What you need to do:
a - Answer from the text on centrosome inheritance:
(i) What two cells does a dividing stem cell produce at each division?
(ii) Keeping the number of stem cells under control is essential to prevent what?
(iii) In what three ways do the mother and daughter centrosomes differ?
b - Quote everything in the text on centrosome inheritance from "Centrosome inheritance - Victoria" down to "common genetic blueprint.".

Selected excerpt:
Centrosome inheritance - Victoria Menendez-Benito
We are interested in understanding how asymmetric cell division works at the molecular level. By dividing asymmetrically, a cell can produce two daughter cells with different phenotypes from a common genetic blueprint.
Every multicellular organism is generated from a single cell that undergoes a series of asymmetric cell divisions. In addition, many stem cells continue dividing asymmetrically throughout life. At each division, they produce two cells: one is a renewed copy of the stem cell; the other one is committed to differentiation. This keeps the number of stem cells under control, which is essential to prevent cancer and tissue degeneration. Despite its importance, the mechanisms controlling asymmetric cell division are poorly understood.
Recent studies have shown that centrosomes have an unexpected new role in asymmetric cell division. Before a cell divides, the single interphase centrosome duplicates to form the two poles of the mitotic spindle. This duplication is semi-conservative and results in two centrosomes (mother and daughter) that differ in age, composition and structure. Interestingly, the mother and daughter centrosomes are non-randomly inherited in some stem cells, and this process is essential to endow stemness to one of the sibling cells. These observations set the stage for our studies.

Data under study:
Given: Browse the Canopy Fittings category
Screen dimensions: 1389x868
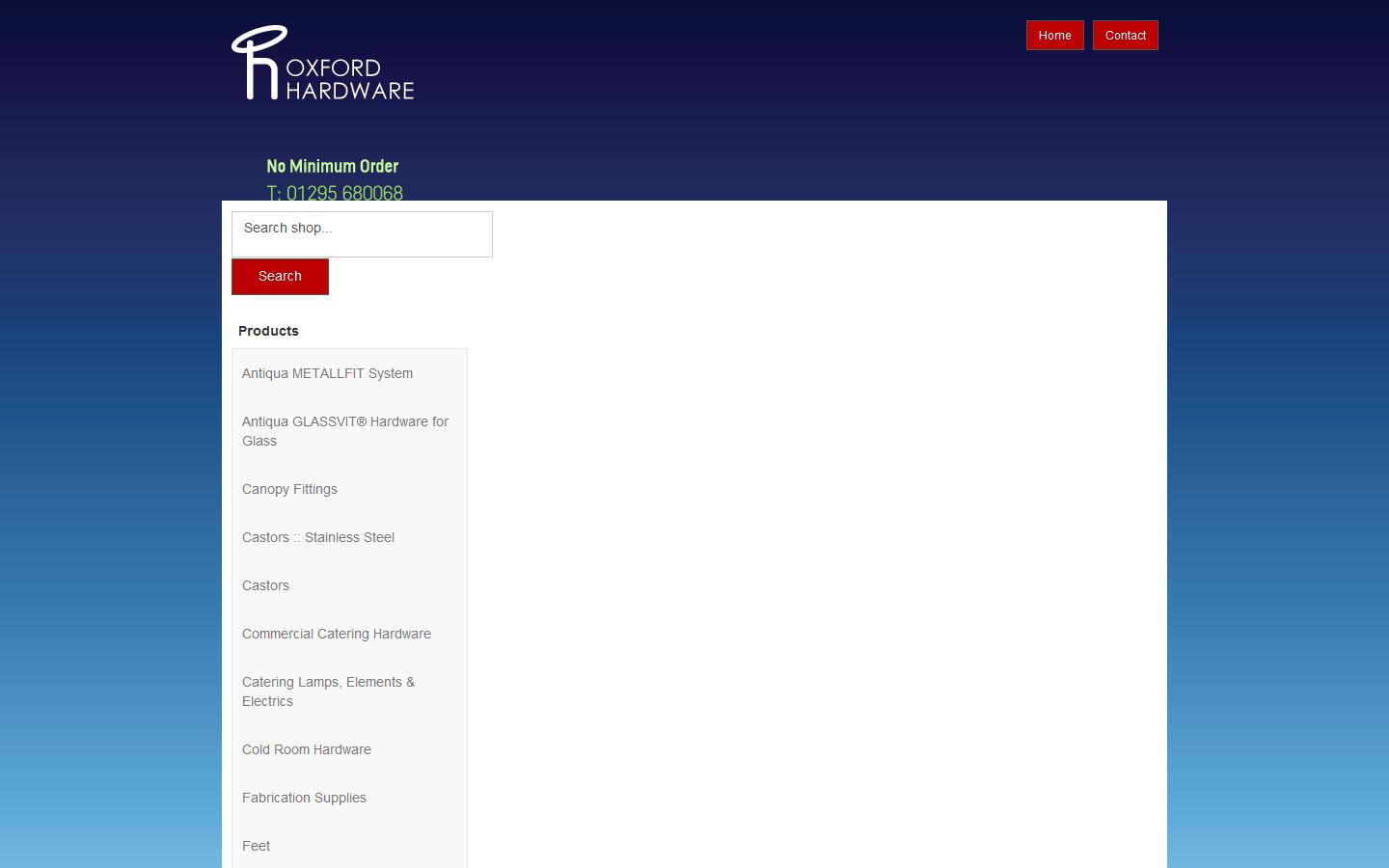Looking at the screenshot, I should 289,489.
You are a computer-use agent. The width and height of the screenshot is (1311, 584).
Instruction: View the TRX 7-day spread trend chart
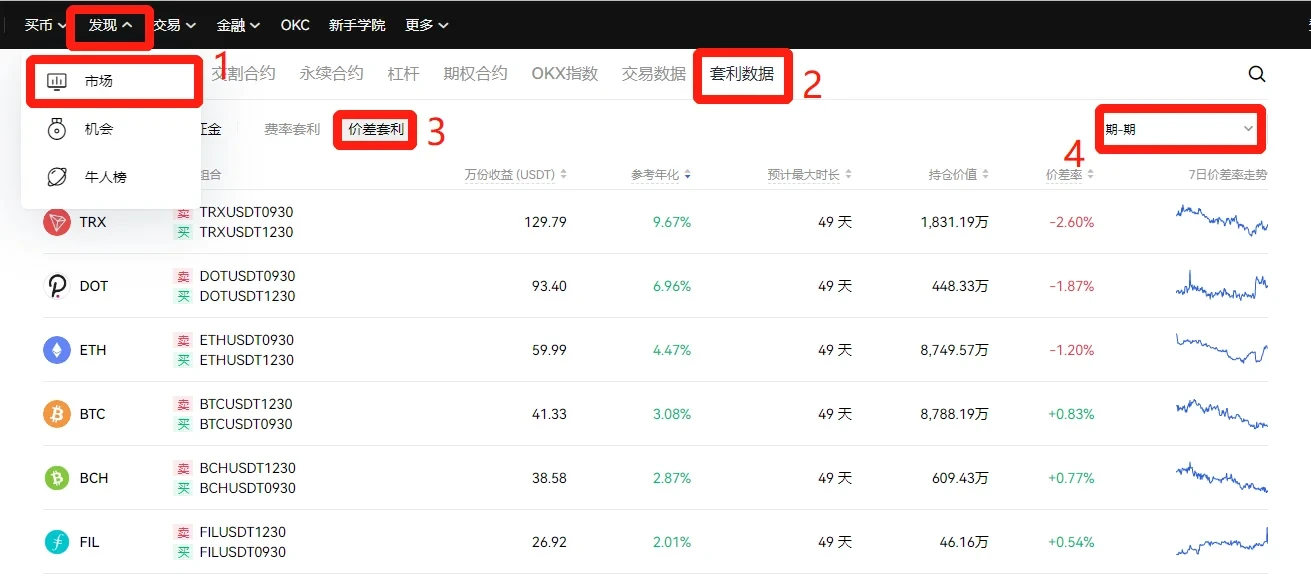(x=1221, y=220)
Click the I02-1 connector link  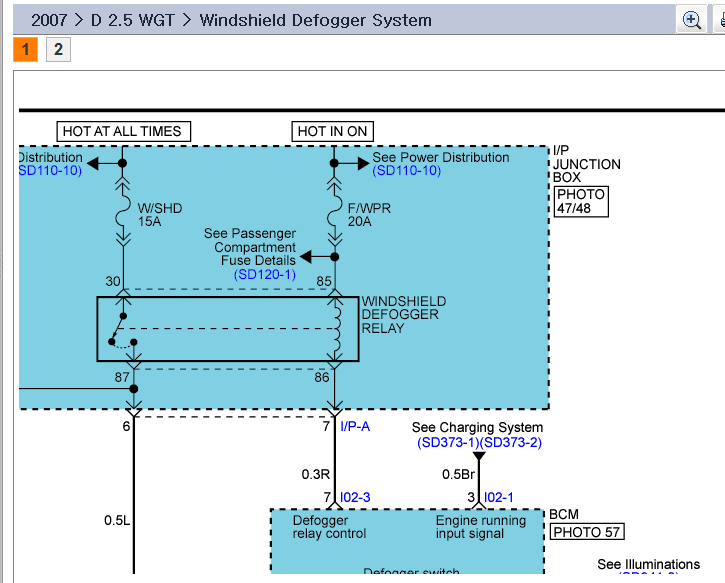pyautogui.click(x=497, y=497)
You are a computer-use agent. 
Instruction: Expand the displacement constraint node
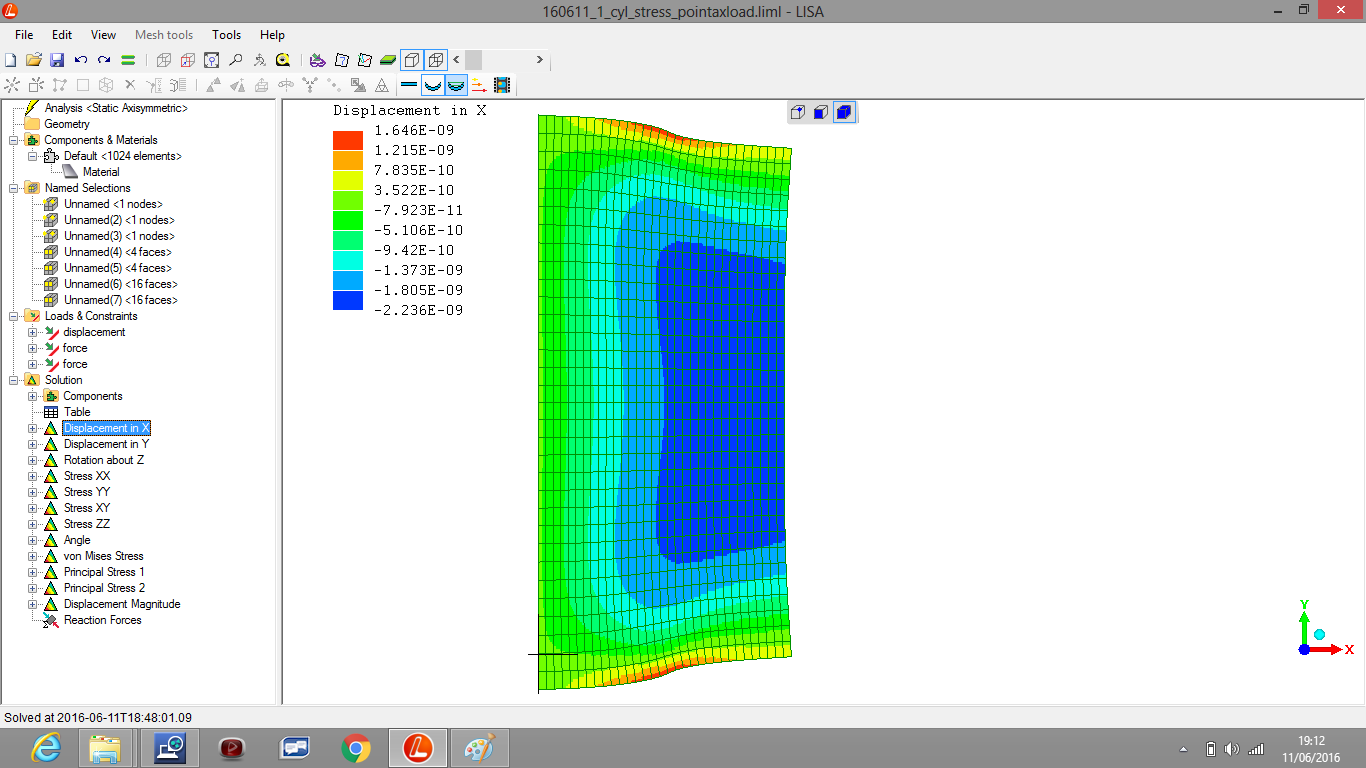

Written answers:
a -
(i) One cell is a renewed copy of the stem cell, and the other is committed to differentiation.
(ii) Cancer and tissue degeneration.
(iii) Age, composition and structure.

b -
Centrosome inheritance - Victoria Menendez-Benito
We are interested in understanding how asymmetric cell division works at the molecular level. By dividing asymmetrically, a cell can produce two daughter cells with different phenotypes from a common genetic blueprint.